*** Opening Extracted material ***
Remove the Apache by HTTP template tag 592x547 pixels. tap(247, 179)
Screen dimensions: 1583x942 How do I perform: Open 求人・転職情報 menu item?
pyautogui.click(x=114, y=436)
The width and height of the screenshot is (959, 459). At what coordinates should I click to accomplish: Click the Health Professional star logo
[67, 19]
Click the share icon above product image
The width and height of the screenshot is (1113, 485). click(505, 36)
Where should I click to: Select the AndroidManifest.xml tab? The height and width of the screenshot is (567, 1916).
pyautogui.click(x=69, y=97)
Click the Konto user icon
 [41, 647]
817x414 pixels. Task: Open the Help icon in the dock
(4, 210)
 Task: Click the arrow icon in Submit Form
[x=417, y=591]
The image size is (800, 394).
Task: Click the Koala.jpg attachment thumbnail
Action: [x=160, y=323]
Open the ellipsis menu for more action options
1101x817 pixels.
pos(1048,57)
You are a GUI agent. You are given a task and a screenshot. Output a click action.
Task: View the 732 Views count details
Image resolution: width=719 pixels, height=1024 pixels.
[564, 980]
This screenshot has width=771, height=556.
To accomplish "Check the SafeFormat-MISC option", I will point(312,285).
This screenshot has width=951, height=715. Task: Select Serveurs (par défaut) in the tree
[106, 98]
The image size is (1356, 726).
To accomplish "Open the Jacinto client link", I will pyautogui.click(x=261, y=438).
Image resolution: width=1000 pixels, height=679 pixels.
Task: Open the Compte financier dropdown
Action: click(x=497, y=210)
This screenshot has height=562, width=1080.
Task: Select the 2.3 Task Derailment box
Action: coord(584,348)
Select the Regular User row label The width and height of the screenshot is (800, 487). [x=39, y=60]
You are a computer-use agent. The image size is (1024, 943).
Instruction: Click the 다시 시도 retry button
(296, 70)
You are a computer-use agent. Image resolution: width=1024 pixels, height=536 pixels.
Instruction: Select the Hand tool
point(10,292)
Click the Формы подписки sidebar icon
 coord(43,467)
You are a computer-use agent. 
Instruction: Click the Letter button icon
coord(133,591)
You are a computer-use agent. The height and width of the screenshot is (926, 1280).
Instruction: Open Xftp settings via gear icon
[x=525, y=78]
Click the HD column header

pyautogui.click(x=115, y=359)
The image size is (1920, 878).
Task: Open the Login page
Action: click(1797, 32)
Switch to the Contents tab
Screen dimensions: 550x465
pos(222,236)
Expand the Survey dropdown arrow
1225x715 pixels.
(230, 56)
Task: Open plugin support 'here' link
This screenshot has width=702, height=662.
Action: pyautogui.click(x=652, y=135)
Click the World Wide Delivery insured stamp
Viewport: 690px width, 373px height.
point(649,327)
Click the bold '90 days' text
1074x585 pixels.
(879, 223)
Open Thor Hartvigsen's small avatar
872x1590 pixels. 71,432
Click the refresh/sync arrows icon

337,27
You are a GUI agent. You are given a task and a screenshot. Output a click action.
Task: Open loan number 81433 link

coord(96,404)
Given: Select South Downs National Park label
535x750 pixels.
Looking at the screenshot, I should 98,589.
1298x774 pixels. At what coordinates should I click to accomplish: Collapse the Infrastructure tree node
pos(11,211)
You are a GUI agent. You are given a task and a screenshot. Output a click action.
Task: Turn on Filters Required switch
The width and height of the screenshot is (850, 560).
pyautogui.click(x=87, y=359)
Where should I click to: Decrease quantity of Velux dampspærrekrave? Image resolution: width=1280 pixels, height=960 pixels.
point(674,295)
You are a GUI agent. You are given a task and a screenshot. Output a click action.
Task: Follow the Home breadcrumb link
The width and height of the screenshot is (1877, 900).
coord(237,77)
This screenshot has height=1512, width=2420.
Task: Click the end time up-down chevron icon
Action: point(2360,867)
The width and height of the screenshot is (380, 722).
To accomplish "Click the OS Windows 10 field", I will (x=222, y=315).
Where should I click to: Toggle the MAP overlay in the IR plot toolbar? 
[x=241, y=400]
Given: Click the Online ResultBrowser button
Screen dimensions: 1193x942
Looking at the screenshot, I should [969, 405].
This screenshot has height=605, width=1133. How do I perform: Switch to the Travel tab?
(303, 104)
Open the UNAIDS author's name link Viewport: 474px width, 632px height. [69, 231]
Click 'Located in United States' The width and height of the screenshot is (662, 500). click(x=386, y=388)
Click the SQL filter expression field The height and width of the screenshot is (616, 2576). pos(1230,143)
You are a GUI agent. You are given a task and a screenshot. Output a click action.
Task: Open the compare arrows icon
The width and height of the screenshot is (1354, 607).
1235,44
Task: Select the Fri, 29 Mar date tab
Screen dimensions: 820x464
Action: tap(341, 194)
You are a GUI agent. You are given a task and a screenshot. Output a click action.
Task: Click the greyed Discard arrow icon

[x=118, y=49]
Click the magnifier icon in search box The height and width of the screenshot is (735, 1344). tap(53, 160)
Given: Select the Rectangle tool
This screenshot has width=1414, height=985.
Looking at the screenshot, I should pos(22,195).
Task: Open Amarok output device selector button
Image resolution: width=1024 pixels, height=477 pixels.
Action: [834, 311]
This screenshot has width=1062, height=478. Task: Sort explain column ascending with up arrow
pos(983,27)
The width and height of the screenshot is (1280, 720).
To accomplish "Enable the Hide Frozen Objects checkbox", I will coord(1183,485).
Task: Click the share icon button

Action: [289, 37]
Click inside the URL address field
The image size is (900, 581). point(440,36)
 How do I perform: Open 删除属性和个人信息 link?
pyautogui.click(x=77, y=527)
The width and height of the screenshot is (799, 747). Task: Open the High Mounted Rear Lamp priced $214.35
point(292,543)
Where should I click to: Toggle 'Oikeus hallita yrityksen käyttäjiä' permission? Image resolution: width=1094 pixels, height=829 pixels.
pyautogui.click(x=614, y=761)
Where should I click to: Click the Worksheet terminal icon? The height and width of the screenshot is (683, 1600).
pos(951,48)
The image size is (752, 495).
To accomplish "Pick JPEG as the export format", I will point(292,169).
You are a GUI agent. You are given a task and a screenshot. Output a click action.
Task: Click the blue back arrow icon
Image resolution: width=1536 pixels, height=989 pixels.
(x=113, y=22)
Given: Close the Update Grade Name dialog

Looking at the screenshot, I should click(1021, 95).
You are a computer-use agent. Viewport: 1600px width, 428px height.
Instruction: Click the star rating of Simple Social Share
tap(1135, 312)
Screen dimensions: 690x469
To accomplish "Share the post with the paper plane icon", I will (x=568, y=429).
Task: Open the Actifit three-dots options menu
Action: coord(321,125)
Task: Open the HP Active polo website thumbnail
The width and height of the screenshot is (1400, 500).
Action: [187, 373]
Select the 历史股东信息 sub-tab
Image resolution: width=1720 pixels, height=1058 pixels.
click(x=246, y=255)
*** Closing Extracted material ***
Task brief:
Each record should come back exactly as written.

Response area:
Remove the Apache by HTTP template tag 592x547 pixels. tap(247, 179)
Screen dimensions: 1583x942 How do I perform: Open 求人・転職情報 menu item?
pyautogui.click(x=114, y=436)
The width and height of the screenshot is (959, 459). At what coordinates should I click to accomplish: Click the Health Professional star logo
[67, 19]
Click the share icon above product image
The width and height of the screenshot is (1113, 485). click(505, 36)
Where should I click to: Select the AndroidManifest.xml tab? The height and width of the screenshot is (567, 1916).
pyautogui.click(x=69, y=97)
Click the Konto user icon
 [41, 647]
817x414 pixels. Task: Open the Help icon in the dock
(4, 210)
 Task: Click the arrow icon in Submit Form
[x=417, y=591]
The image size is (800, 394).
Task: Click the Koala.jpg attachment thumbnail
Action: [x=160, y=323]
Open the ellipsis menu for more action options
1101x817 pixels.
pos(1048,57)
You are a GUI agent. You are given a task and a screenshot. Output a click action.
Task: View the 732 Views count details
Image resolution: width=719 pixels, height=1024 pixels.
[564, 980]
This screenshot has width=771, height=556.
To accomplish "Check the SafeFormat-MISC option", I will point(312,285).
This screenshot has width=951, height=715. Task: Select Serveurs (par défaut) in the tree
[106, 98]
The image size is (1356, 726).
To accomplish "Open the Jacinto client link", I will pyautogui.click(x=261, y=438).
Image resolution: width=1000 pixels, height=679 pixels.
Task: Open the Compte financier dropdown
Action: click(x=497, y=210)
This screenshot has height=562, width=1080.
Task: Select the 2.3 Task Derailment box
Action: coord(584,348)
Select the Regular User row label The width and height of the screenshot is (800, 487). [x=39, y=60]
You are a computer-use agent. The image size is (1024, 943).
Instruction: Click the 다시 시도 retry button
(296, 70)
You are a computer-use agent. Image resolution: width=1024 pixels, height=536 pixels.
Instruction: Select the Hand tool
point(10,292)
Click the Формы подписки sidebar icon
 coord(43,467)
You are a computer-use agent. 
Instruction: Click the Letter button icon
coord(133,591)
You are a computer-use agent. The height and width of the screenshot is (926, 1280).
Instruction: Open Xftp settings via gear icon
[x=525, y=78]
Click the HD column header

pyautogui.click(x=115, y=359)
The image size is (1920, 878).
Task: Open the Login page
Action: click(1797, 32)
Switch to the Contents tab
Screen dimensions: 550x465
pos(222,236)
Expand the Survey dropdown arrow
1225x715 pixels.
(230, 56)
Task: Open plugin support 'here' link
This screenshot has width=702, height=662.
Action: pyautogui.click(x=652, y=135)
Click the World Wide Delivery insured stamp
Viewport: 690px width, 373px height.
point(649,327)
Click the bold '90 days' text
1074x585 pixels.
(879, 223)
Open Thor Hartvigsen's small avatar
872x1590 pixels. 71,432
Click the refresh/sync arrows icon

337,27
You are a GUI agent. You are given a task and a screenshot. Output a click action.
Task: Open loan number 81433 link

coord(96,404)
Given: Select South Downs National Park label
535x750 pixels.
Looking at the screenshot, I should 98,589.
1298x774 pixels. At what coordinates should I click to accomplish: Collapse the Infrastructure tree node
pos(11,211)
You are a GUI agent. You are given a task and a screenshot. Output a click action.
Task: Turn on Filters Required switch
The width and height of the screenshot is (850, 560).
pyautogui.click(x=87, y=359)
Where should I click to: Decrease quantity of Velux dampspærrekrave? Image resolution: width=1280 pixels, height=960 pixels.
point(674,295)
You are a GUI agent. You are given a task and a screenshot. Output a click action.
Task: Follow the Home breadcrumb link
The width and height of the screenshot is (1877, 900).
coord(237,77)
This screenshot has height=1512, width=2420.
Task: Click the end time up-down chevron icon
Action: point(2360,867)
The width and height of the screenshot is (380, 722).
To accomplish "Click the OS Windows 10 field", I will (x=222, y=315).
Where should I click to: Toggle the MAP overlay in the IR plot toolbar? 
[x=241, y=400]
Given: Click the Online ResultBrowser button
Screen dimensions: 1193x942
Looking at the screenshot, I should [969, 405].
This screenshot has height=605, width=1133. How do I perform: Switch to the Travel tab?
(303, 104)
Open the UNAIDS author's name link Viewport: 474px width, 632px height. [69, 231]
Click 'Located in United States' The width and height of the screenshot is (662, 500). click(x=386, y=388)
Click the SQL filter expression field The height and width of the screenshot is (616, 2576). pos(1230,143)
You are a GUI agent. You are given a task and a screenshot. Output a click action.
Task: Open the compare arrows icon
The width and height of the screenshot is (1354, 607).
1235,44
Task: Select the Fri, 29 Mar date tab
Screen dimensions: 820x464
Action: tap(341, 194)
You are a GUI agent. You are given a task and a screenshot. Output a click action.
Task: Click the greyed Discard arrow icon

[x=118, y=49]
Click the magnifier icon in search box The height and width of the screenshot is (735, 1344). tap(53, 160)
Given: Select the Rectangle tool
This screenshot has width=1414, height=985.
Looking at the screenshot, I should pos(22,195).
Task: Open Amarok output device selector button
Image resolution: width=1024 pixels, height=477 pixels.
Action: [834, 311]
This screenshot has width=1062, height=478. Task: Sort explain column ascending with up arrow
pos(983,27)
The width and height of the screenshot is (1280, 720).
To accomplish "Enable the Hide Frozen Objects checkbox", I will coord(1183,485).
Task: Click the share icon button

Action: [289, 37]
Click inside the URL address field
The image size is (900, 581). point(440,36)
 How do I perform: Open 删除属性和个人信息 link?
pyautogui.click(x=77, y=527)
The width and height of the screenshot is (799, 747). Task: Open the High Mounted Rear Lamp priced $214.35
point(292,543)
Where should I click to: Toggle 'Oikeus hallita yrityksen käyttäjiä' permission? Image resolution: width=1094 pixels, height=829 pixels.
pyautogui.click(x=614, y=761)
Where should I click to: Click the Worksheet terminal icon? The height and width of the screenshot is (683, 1600).
pos(951,48)
The image size is (752, 495).
To accomplish "Pick JPEG as the export format", I will point(292,169).
You are a GUI agent. You are given a task and a screenshot. Output a click action.
Task: Click the blue back arrow icon
Image resolution: width=1536 pixels, height=989 pixels.
(x=113, y=22)
Given: Close the Update Grade Name dialog

Looking at the screenshot, I should click(1021, 95).
You are a computer-use agent. Viewport: 1600px width, 428px height.
Instruction: Click the star rating of Simple Social Share
tap(1135, 312)
Screen dimensions: 690x469
To accomplish "Share the post with the paper plane icon", I will (x=568, y=429).
Task: Open the Actifit three-dots options menu
Action: coord(321,125)
Task: Open the HP Active polo website thumbnail
The width and height of the screenshot is (1400, 500).
Action: [187, 373]
Select the 历史股东信息 sub-tab
Image resolution: width=1720 pixels, height=1058 pixels.
click(x=246, y=255)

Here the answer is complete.